‘The Realm of Objects and Ideas’ is a curated online only exhibition dedicated to works on paper.
The drawing often seems to fulfill an indexical function, incarnating, as it were, the artist’s thought process. Indeed, it has come to occupy, in the words of art critic Dave Hickey, “an equivocal position between the realms of objects and ideas”. It is this ambiguity that makes works on paper such a fascinating field of enquiry and inspires us to take a closer look.
Last week, we focused on three contemporary artists who treat paper as a site of resistance and as a means to revealing the points of rupture of contemporary society: Adel Abdessemed, Robert Longo, Paul Noble.
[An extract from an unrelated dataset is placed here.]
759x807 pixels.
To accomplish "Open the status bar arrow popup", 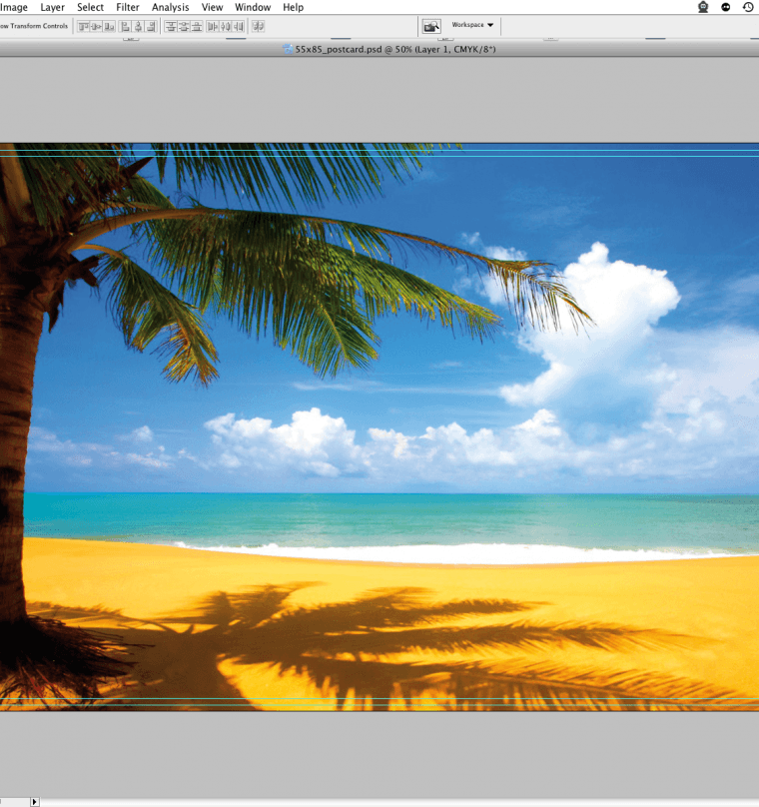I will click(x=35, y=801).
This week, we’re pleased to present a selection of new ‘scan transfers’ by Paul Kneale and historical work by Ed Ruscha.
Ed Ruscha is, undeniably, one of the great Post-War masters, who created his own visual vocabulary that straddles and challenges the conventions of Pop Art, Minimalism, and Conceptualism. We are here presenting a print from his well known series ‘Mountain Prints’, where word, landscape and idea come together to constitute an artwork that simultaneously functions as an object and a metaphor.
Ruscha’s fascination with print goes back to 1958, when he started his first apprenticeship in this field in Los Angeles. His interest for this medium stems from, and investigates, the possibilities of collaboration (between artist and craftsman) and reproducibility.
On the other hand, Paul Kneale’s Scan Transfers, although technically ‘printed’ are unique and unrepeatable works - born out of the chemistry of what the artist describes as “productive misuse” of consumer products: scanners, acetone, and photo paper. Indeed, Kneale’s Scan Transfers series is closely related to his larger scale scanner paintings and is created following a similar process. Although the aesthetics of these two bodies of work are similar, the different scale of this artwork alters the viewer’s bodily encounter with it. Rendered in the popular A4 format, the work is more tightly connected to the means of its creation – namely, the scanner – while also inciting associations with familiar objects, such as published magazines, notepads, and other printed media.
Throughout his oeuvre, Kneale investigates the digital as a system of vision and reflects on the implications this has on our hyper-connected contemporary lifestyle - from social media, to architecture, to marketing, to basic human interactions.